“The ambulance had died of a broken heart.”
Source: AvatarMeher.org, AMB Hyderabad Center
Inside [Baba’s Cabin], Mani called some to garland Baba’s photo hanging opposite the door above the head of the stretcher, and others were asked to lay one over the photo on the stretcher. Mani knelt at the pillow, and on rising told us: “My sister-in-law, Perinmai, told me of her dream the other night in which she saw Mehera kneeling at the pillow, and then lying on the stretcher.”
While relating the story of the stretcher, Mani told us that after Baba dropped His body, even inanimate objects responded. One such instance concerned the ambulance belonging to Booth Hospital at Ahmednagar in which Beloved Baba’s body was borne from Meherazad to Meherabad on the evening of 31st January 1969, reaching Meherabad as the sun was setting and the full moon was rising.
While the Tomb crypt was being prepared to receive the beautiful form of the Beloved, Mehera and a few other women from Meherazad sat in the Cabin around the stretcher on which He rested — it was their last private time alone with Baba.
After the interment, the thought of parting with the stretcher was painful. Dr. Donkin explained this to the administrators of Booth Hospital, and offered to replace it with a new one which he would arrange to get from his father in England.

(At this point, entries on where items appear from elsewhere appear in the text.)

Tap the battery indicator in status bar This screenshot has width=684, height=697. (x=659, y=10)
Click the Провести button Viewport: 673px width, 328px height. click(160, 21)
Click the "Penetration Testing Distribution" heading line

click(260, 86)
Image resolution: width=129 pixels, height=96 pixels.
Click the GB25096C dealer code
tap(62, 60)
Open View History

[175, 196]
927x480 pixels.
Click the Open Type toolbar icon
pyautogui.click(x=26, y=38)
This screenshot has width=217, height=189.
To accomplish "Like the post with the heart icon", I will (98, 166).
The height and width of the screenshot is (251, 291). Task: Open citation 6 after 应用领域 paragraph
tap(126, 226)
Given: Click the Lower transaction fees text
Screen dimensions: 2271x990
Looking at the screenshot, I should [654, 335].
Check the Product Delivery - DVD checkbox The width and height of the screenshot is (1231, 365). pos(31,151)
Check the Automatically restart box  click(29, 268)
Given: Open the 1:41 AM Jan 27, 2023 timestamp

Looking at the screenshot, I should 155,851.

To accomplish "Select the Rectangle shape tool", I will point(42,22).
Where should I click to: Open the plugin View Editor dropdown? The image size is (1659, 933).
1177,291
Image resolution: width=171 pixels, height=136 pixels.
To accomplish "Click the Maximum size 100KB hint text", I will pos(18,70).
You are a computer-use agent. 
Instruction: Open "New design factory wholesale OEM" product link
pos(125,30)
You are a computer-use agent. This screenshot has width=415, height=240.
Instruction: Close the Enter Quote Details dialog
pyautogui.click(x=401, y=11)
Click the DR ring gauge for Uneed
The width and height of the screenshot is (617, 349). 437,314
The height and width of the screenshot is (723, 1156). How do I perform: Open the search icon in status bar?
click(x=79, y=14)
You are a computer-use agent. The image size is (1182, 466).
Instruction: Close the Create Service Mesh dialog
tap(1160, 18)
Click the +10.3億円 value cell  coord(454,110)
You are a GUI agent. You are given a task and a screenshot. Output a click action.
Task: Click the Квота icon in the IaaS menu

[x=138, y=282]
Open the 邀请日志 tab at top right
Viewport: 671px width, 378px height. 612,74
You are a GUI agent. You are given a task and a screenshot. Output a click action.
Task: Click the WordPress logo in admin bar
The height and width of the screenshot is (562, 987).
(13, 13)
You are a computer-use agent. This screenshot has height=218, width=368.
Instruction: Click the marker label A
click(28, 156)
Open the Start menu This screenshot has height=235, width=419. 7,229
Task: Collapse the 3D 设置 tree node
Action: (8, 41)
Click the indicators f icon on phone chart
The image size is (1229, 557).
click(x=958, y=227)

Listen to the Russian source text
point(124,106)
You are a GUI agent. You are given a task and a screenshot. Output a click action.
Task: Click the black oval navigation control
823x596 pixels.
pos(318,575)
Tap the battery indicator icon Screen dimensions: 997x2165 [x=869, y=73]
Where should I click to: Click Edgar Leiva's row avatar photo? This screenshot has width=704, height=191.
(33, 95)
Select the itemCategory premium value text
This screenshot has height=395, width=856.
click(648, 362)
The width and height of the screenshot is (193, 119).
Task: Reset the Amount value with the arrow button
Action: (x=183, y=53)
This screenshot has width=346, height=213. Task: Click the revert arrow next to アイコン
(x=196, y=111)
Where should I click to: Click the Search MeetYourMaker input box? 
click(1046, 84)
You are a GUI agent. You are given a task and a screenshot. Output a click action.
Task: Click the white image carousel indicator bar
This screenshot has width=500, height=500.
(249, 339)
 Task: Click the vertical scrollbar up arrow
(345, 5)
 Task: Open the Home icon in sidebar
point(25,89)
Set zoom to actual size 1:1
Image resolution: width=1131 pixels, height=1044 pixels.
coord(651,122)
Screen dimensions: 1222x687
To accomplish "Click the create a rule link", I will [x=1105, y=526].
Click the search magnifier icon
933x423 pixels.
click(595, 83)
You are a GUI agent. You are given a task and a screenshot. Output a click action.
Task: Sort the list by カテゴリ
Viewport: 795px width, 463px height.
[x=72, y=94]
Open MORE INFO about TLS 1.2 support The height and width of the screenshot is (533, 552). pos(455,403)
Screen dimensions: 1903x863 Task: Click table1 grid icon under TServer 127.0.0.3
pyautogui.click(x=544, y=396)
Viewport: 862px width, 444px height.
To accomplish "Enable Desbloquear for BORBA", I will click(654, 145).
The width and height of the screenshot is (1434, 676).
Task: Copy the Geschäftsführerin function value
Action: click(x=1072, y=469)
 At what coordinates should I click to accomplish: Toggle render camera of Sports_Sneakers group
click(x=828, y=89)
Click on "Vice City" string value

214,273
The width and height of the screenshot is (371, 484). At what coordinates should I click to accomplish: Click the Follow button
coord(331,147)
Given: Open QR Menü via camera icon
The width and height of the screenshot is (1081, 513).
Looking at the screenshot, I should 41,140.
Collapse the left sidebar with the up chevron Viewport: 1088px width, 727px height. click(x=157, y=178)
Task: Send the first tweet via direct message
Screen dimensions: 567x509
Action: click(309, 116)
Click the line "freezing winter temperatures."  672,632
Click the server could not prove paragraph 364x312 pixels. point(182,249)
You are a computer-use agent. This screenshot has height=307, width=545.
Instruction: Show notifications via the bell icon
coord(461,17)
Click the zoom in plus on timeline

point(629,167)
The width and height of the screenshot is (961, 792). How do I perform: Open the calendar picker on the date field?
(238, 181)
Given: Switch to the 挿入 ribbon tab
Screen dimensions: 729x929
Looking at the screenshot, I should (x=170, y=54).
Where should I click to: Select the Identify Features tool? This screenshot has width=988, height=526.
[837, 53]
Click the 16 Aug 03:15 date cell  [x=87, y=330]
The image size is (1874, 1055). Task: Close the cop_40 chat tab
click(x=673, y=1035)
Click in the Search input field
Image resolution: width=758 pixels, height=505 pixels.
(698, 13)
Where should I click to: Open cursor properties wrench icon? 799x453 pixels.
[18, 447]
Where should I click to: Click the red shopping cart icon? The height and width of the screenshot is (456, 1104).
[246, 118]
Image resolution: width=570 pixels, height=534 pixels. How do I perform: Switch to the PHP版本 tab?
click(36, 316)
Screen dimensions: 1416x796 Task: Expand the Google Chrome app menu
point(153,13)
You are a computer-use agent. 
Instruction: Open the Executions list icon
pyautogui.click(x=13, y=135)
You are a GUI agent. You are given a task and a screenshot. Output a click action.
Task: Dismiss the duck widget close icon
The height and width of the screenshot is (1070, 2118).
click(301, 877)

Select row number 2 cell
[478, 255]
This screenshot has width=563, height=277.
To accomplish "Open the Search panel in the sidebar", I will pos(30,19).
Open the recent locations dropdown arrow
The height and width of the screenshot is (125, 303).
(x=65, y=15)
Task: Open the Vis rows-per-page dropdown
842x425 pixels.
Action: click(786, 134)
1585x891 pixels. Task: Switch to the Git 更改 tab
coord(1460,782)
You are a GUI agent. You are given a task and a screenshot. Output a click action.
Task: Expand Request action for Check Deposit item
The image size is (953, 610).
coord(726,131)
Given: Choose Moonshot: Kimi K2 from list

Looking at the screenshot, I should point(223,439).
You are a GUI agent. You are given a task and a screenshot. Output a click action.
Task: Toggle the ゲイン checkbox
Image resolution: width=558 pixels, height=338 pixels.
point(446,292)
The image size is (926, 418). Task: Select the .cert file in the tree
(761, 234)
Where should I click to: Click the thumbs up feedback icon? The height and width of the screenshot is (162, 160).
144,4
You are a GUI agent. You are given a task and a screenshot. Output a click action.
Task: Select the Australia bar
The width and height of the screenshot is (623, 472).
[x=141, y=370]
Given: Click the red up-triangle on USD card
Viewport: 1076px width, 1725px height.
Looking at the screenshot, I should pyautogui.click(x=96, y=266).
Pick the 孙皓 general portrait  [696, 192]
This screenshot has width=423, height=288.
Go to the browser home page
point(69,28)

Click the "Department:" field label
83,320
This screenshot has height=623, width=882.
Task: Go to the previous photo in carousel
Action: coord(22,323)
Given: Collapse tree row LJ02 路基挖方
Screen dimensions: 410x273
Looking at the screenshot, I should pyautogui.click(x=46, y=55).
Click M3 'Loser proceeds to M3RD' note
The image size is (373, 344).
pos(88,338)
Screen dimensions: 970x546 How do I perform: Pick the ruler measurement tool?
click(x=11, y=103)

The reply was: “What is the use of the stretcher when the ambulance itself is no longer functioning!” They went on to explain that as soon as the ambulance returned from Meherabad and drove into the hospital compound, the engine stopped dead and could not be made to start again. Eventually, three years later, the whole ambulance had to be scrapped and replaced by a new one as the mystified mechanics could not find the cause of the vehicle’s failure!
Mani said, “What other explanation can there be but that having served its ultimate purpose of bearing the Avatar’s form to Meherabad, the ambulance had died of a broken heart.”